IJ Leads the Fight Against Abusive Fines and Fees  

William R. Maurer
William R. Maurer  ·  June 1, 2022

On April 4, the Institute for Justice launched its 14th suit challenging abusive fines and fees, this time in Brookside, Alabama. In addition to litigating in 11 states, we have produced groundbreaking strategic research studies and garnered significant media coverage to inform the public of the problem. In just a few years, IJ has gone from having no fines and fees cases to being one of the leading organizations fighting this abuse nationwide. How did this happen?  

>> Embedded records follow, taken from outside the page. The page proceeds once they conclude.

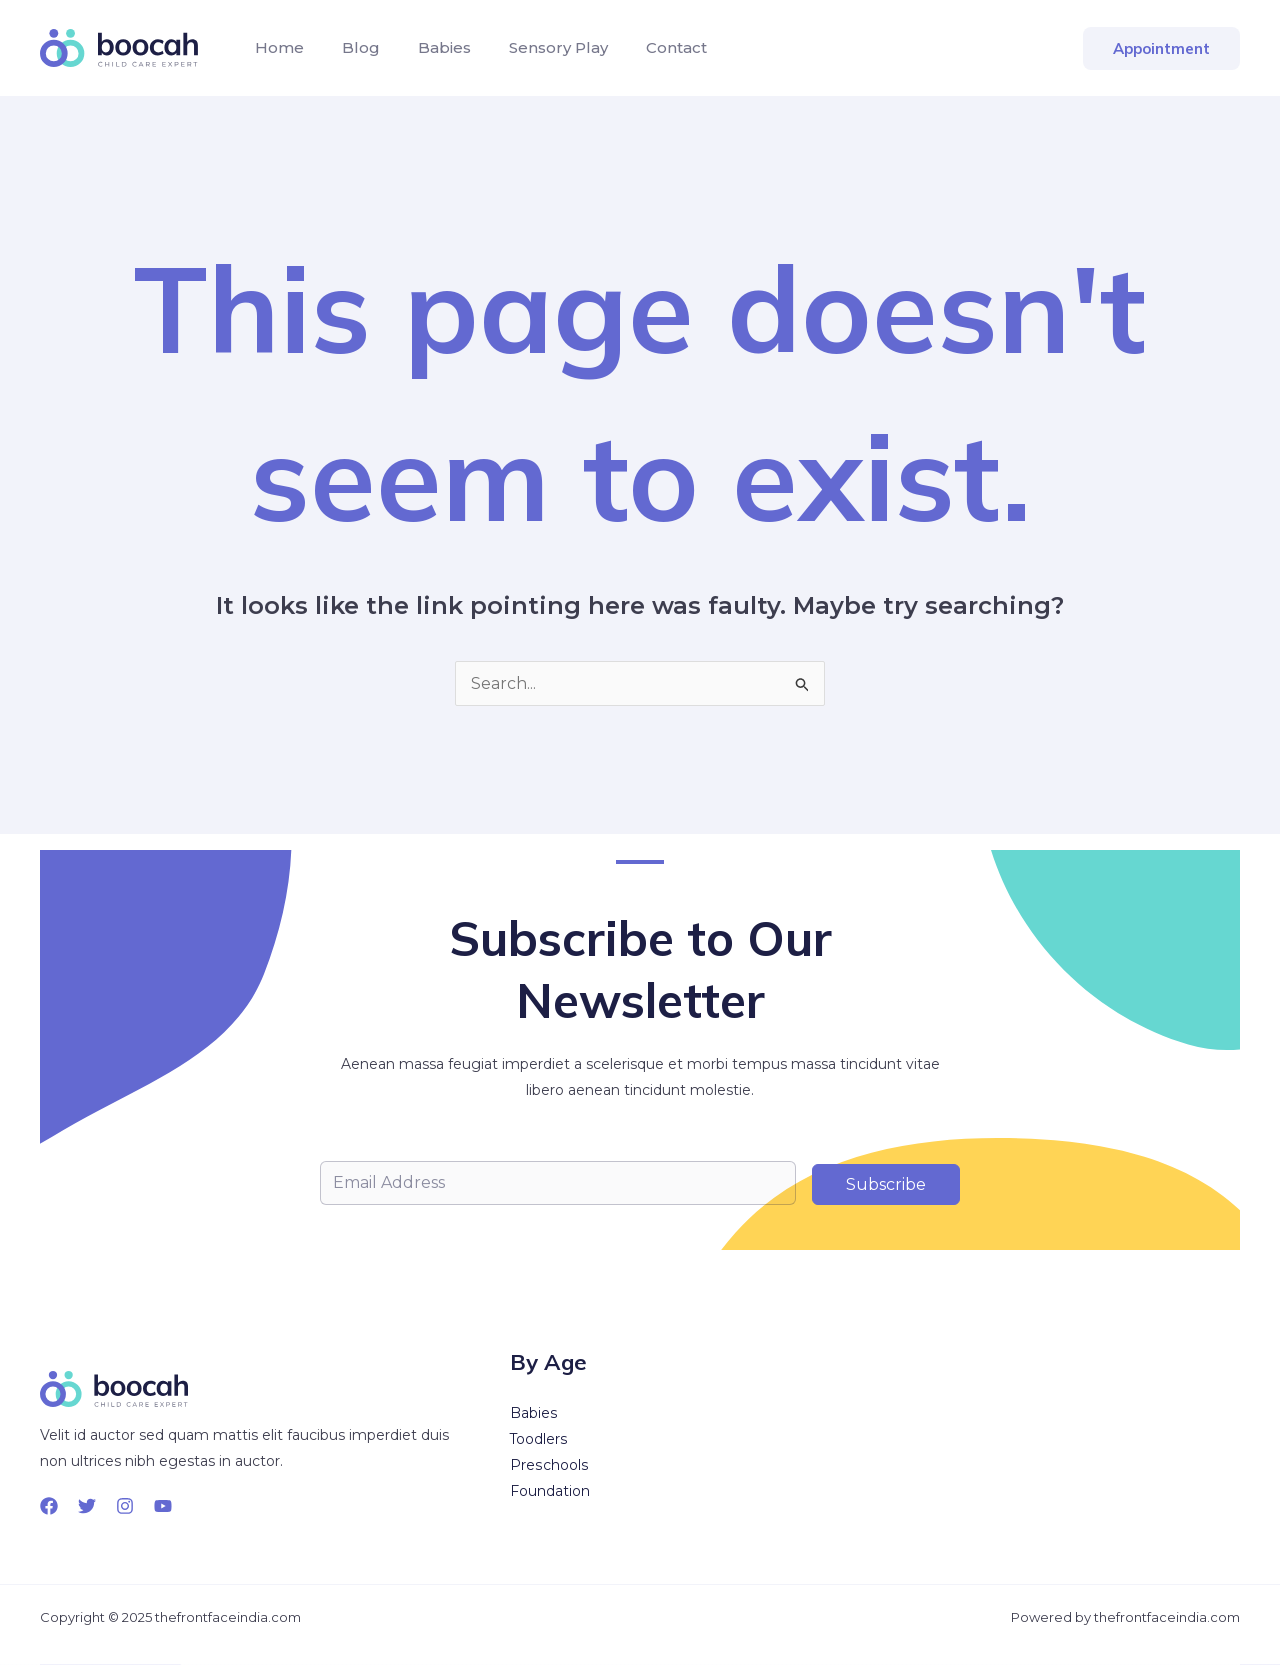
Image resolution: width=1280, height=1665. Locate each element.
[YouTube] (163, 1506)
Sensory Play (537, 47)
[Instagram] (125, 1506)
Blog (352, 47)
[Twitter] (87, 1506)
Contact (649, 47)
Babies (429, 47)
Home (276, 47)
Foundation (550, 1492)
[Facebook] (49, 1506)
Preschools (548, 1466)
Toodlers (539, 1440)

It started with a tweet. IJ had been litigating a free speech case in St. Louis for years. To keep up with the issue, I followed the St. Louis Post-Dispatch on Twitter. One day, the paper tweeted about a St. Louis suburb, Pagedale, that had made harmless conditions illegal so that it could generate revenue. It was ticketing people for things like having mismatched blinds, kiddie pools in the front yard, and basement windows without drapes.   

My IJ colleagues and I thought, “This cannot be constitutional,” and we were right. A few years later, we obtained a consent decree on behalf of those Pagedale had ticketed that stopped the city’s policing for profit and reorganized its municipal court system.  

In litigating the Pagedale case, however, we discovered that city was not alone in abusing its enforcement powers. Across the country, state and local governments use their criminal and civil enforcement systems not to protect the public but rather to raise revenue, often from the poorest and most vulnerable among us. In addition, many of the court systems the government uses to extract this money are courts in name only. They lack basic procedural protections for defendants and operate less as a system of justice and more as a machine for squeezing money from people.

When the government takes an individual’s freedom or property, the potential for abuse is at its zenith. This is why the Constitution demands that defendants be provided with rigorous procedural protections. When the government prosecutes people to raise money, and does so in an unfair process, this violates the Constitution’s guarantee of due process.  

But although the problem of municipalities treating their citizens like ATMs was more widespread than we ever imagined, it was also a problem well suited to IJ’s brand of strategic public interest litigation. And in just a few short years, IJ has become the nation’s leading legal advocate against abusive fines and fees.  

We did it the IJ way, diving headfirst into challenging these abusive systems, embarking on an aggressive litigation strategy to challenge such systems wherever we find them, producing strategic research to expand what we know of the problem, speaking across the country, writing media documents and law review articles, and meeting with officials at the U.S. Department of Justice and the White House. 

Our new suit against Brookside’s policing for profit scheme, described here, is our latest challenge to fines and fees abuses, and it won’t be the last. We will continue to file and vigorously litigate cases until the U.S. Supreme Court recognizes that a justice system tainted by financial interest and without opportunity for a fair hearing is contrary to the Constitution and the guarantee of limited government enshrined in it.

 Bill Maurer is managing attorney of IJ’s Washington Office.